The book is organized in chapters that are 4 pages each on average. They give a cursory overview of the topic – like William the Conqueror, Robin Hood, William Wallace, and The Great Famine – each written by a professor who have a level of authority in the topic, as stated in their biographies at the back of the book. Since each topic only gets a couple pages, it’s the most barebones information about each topic and doesn’t give a good amount of history, just barely the amount of information you would learn in the first paragraph of a wikipedia article.
The LEGO building in the book doesn’t fare much better. Most of the pictures are macro photography of minifigures with either plants or the barest of LEGO building in the backgrounds.
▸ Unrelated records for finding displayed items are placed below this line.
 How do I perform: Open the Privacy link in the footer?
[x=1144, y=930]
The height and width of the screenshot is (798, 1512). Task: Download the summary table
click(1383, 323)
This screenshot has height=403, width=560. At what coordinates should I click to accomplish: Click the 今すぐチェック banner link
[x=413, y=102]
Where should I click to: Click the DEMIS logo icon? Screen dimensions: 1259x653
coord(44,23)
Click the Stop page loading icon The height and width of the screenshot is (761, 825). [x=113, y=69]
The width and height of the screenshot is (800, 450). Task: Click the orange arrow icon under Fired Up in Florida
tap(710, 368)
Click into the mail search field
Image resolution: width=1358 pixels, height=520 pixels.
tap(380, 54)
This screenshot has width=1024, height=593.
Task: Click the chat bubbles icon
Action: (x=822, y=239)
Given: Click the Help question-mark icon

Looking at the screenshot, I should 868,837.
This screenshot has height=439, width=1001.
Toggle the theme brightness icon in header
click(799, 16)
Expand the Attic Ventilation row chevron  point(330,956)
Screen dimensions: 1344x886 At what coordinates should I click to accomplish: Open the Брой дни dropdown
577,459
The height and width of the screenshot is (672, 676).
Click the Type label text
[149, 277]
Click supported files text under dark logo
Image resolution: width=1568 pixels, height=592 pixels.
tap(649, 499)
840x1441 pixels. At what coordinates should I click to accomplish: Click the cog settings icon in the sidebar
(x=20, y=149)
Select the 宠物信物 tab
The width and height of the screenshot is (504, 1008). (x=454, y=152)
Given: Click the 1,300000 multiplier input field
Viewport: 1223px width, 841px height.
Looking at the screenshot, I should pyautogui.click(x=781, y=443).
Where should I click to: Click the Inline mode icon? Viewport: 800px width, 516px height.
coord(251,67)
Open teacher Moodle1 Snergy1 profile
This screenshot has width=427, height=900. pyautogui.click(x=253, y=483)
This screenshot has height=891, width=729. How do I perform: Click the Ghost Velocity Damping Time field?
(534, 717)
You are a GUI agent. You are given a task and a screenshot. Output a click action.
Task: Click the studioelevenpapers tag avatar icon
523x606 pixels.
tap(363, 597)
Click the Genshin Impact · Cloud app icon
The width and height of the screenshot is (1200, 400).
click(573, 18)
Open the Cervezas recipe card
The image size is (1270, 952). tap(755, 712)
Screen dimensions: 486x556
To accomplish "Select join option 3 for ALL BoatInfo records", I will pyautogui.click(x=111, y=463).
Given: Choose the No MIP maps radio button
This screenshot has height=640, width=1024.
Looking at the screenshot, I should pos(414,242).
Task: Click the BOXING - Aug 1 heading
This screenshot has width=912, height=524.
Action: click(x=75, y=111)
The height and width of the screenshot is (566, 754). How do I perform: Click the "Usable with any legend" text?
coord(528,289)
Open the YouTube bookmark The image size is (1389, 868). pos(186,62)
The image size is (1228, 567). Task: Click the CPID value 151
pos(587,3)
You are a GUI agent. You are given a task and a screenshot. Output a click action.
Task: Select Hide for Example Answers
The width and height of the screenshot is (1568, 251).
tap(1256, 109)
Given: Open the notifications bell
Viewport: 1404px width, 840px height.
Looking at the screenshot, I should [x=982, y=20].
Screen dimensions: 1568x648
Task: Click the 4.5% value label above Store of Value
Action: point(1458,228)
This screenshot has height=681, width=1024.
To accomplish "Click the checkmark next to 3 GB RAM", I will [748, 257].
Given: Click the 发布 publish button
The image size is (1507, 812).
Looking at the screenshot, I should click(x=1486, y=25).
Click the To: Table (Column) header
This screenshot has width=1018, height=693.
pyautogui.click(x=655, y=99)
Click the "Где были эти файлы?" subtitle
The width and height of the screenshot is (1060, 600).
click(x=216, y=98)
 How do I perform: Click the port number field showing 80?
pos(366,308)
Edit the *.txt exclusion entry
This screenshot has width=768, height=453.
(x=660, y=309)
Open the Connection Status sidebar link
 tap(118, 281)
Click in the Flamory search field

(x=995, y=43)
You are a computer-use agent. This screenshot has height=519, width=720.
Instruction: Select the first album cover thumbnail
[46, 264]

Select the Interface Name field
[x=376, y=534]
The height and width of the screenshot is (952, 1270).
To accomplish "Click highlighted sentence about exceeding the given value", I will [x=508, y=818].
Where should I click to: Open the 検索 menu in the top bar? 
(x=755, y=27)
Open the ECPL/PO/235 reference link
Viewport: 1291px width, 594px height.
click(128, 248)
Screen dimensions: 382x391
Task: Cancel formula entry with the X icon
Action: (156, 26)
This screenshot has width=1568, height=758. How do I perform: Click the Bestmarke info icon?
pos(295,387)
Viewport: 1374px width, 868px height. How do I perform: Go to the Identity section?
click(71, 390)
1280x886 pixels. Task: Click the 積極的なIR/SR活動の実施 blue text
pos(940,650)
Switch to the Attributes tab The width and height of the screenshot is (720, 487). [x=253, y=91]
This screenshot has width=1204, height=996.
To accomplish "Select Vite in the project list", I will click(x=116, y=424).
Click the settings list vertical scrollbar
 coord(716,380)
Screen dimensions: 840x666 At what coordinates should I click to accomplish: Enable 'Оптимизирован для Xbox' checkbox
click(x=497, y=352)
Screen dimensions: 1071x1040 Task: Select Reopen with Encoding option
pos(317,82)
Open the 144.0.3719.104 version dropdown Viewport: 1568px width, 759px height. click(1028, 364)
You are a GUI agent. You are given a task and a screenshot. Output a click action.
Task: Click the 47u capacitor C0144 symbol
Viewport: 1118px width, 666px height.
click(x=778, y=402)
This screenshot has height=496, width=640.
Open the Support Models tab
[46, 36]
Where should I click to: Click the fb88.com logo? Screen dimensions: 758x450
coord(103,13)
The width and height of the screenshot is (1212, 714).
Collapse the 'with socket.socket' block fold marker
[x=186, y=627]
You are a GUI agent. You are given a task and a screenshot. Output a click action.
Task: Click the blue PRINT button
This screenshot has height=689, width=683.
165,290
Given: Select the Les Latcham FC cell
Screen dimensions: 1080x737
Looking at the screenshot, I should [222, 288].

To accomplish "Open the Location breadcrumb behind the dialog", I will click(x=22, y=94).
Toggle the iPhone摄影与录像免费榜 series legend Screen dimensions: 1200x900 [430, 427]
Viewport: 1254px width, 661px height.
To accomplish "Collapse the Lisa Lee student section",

Most of the builds are built by other builders, but with few exception it doesn’t feel like they built much.
The biggest mystery to me is why Greyson Beights is listed as the writer of the book when it looks like he didn’t actually write more than the introduction. The short historical pieces are all written by professors and all the LEGO creations are built by someone else. It feels like he didn’t do much more than pick the topics and assign the work – so is he really an author or just an editor?
Uninispired LEGO building and the barebones history really made this book fall short for me. I had high hopes because I knew there was a wealth of information and interest in Medieval LEGO and interesting LEGO builds out there, but neither of those appear to have made it into this book.